Think about how you rate a restaurant. You base your dining experience on the food, the service and the atmosphere. If the food and service are both great but the atmosphere is generic or stale, you may not go back.
And that's precisely the problem with screw-cap wines.
There's no atmosphere.
I have had corked wine. It tastes like fungus. Mainly happens to chradonnay.
Posted by: KarenW | November 29, 2007 at 12:15 PM
No atmosphere, true. But I'd rather have no atmosphere than a tainted wine.
The benfits of screw-tops are plentiful: less care needs to be taken with storing the wine, the screw-top on an old bottle won't crumble when you try to open it and many more, let alone the ecological benefits.
Posted by: Matt S | November 29, 2007 at 04:54 PM
I wouldn't count "ecological benefits" as an assest of screw tops. Cork is a renewable resource, while screw tops are made from plastic.
Posted by: DK | November 29, 2007 at 05:24 PM
Drinking wine is not a rational experience, but an emotional and sensory one - not only smell and taste, but the others too. (Even feel - good glas is important!) The rational benefits of screw-tops are fairly unimportant if it detracts from the sensory experience, which IMO it does...
That does not mean you need natural cork - just a type that needs the same sort of ceremony for opening - many good french wines now use synthetic cork, which does not lessen the sensory experience as much (it does not keep the smell, so no sniffing the cork after opening... :-( )
Posted by: Christian Bieck | November 30, 2007 at 03:12 AM
DK said:
'I wouldn't count "ecological benefits" as an assest of screw tops. Cork is a renewable resource, while screw tops are made from plastic.'
So it's environmentally friendly to ship cork the 10,000 miles from the Mediterranean where it grows to Australia.
How many bottles of wine use real cork anyway? I thought they mostly used those fake plastic corks now (at least at the cheap end of the market).
Posted by: Nick | November 30, 2007 at 06:55 AM
Just open it in the kitchen!
Posted by: lbm | November 30, 2007 at 09:39 AM
We wouldn't know better about "atmosphere" if wine bottles had always had screw caps. Then again, that would mean we hadn't been enjoying wine very long.
Posted by: Poppy | November 30, 2007 at 01:47 PM
HAVE YOU SEEN THE SCREW TOPS WITH THE GLASS-LIKE CORKS INSIDE? AS A WINE PROFESSIONAL AND SOMMELIER FOR OVER 20 YEARS THESE ARE MY PERSONAL FAVORITE. WHEN SCREWTOPS 1ST ARRIVED I WAS SKEPTICAL OF QUALITY AND CLASS OF WINE TO EMBBRACE THEM. FORTUNATELY THE WINE INDUSTRY IS FULL OF NON-CONFORMISTS WILLING TO BREAK WITH TRADITION FOR BETTER PRODUCT PERIOD. THE TRUTH IS I HAVE OPENED TOO MANY CORKED WINES, INCLUDING INCREDIBLE VINTAGES OF(e.g.
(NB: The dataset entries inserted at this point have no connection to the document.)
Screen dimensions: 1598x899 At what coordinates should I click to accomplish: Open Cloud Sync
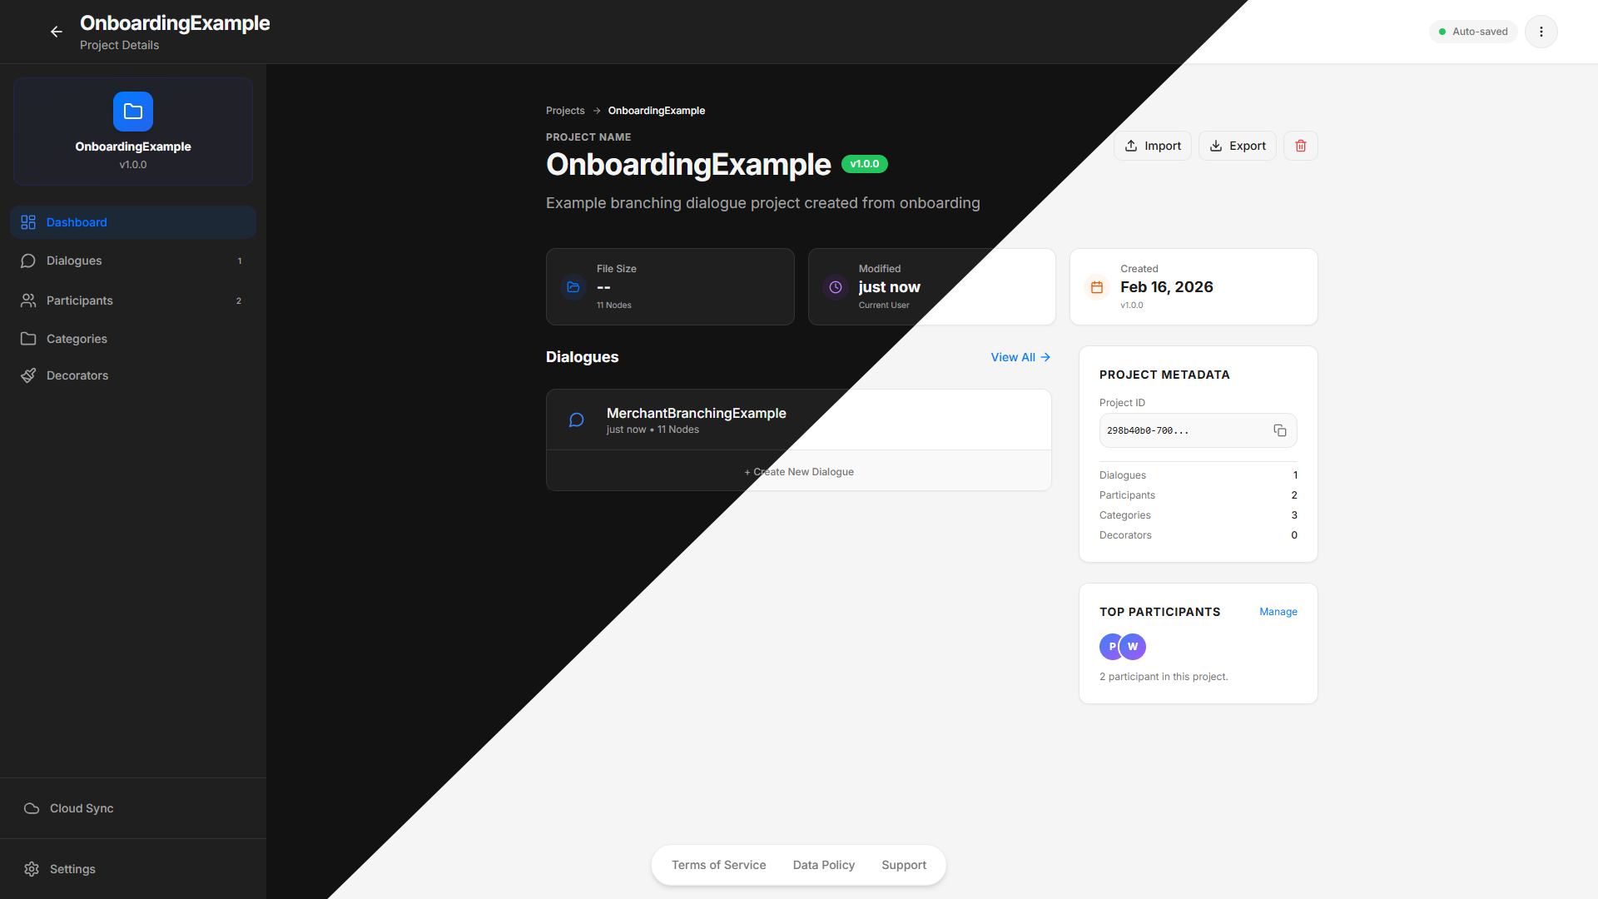[x=81, y=808]
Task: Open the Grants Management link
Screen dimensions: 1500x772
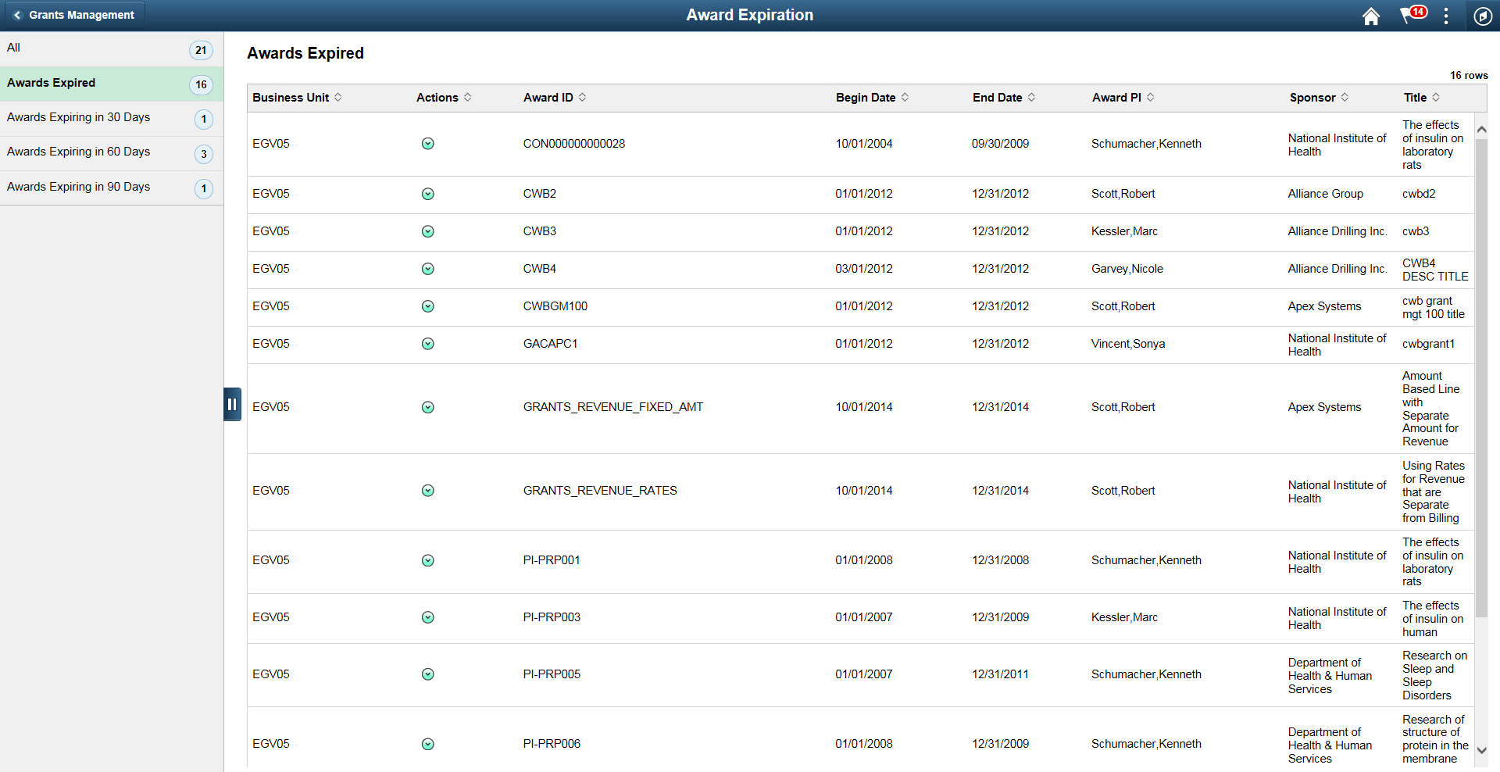Action: [81, 15]
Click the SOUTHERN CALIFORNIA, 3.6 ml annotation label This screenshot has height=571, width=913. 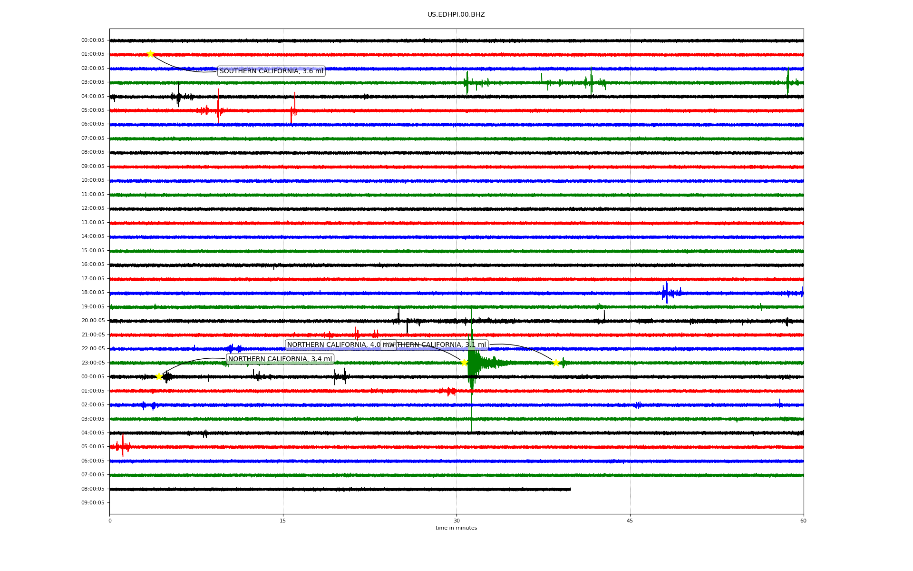tap(271, 71)
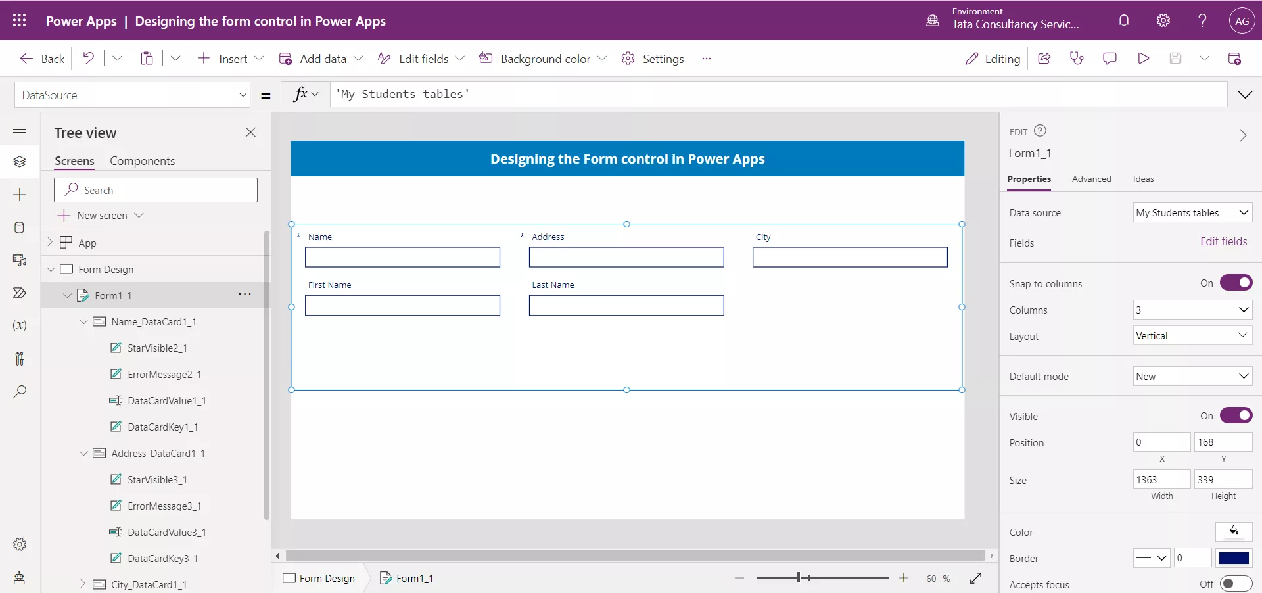Switch to the Components tab in Tree view
1262x593 pixels.
point(143,160)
LAFITE, VEGA S., AND ROMANEE ST. VIVANT), WHAT A SHAME! I LOVE CORKS AND THE TRADITION AND CHALLENGE THEY OFFER. EGO ASIDE, PRESERVING AND IMPROVING THE QUALITY OF THE WINE IS TRULY WHAT IS IMPORTANT. THE CORK INDUSTRY IS JUST THAT, DO YOU REALLY THINK SERIOUS COLLECTORS AND WINERIES WOULD BE PAYING $$$$$ TO GO SCREWTOP ON DEEP VINTAGE SELECTIONS W/OUT REAL DATA ON THE SUBJECT?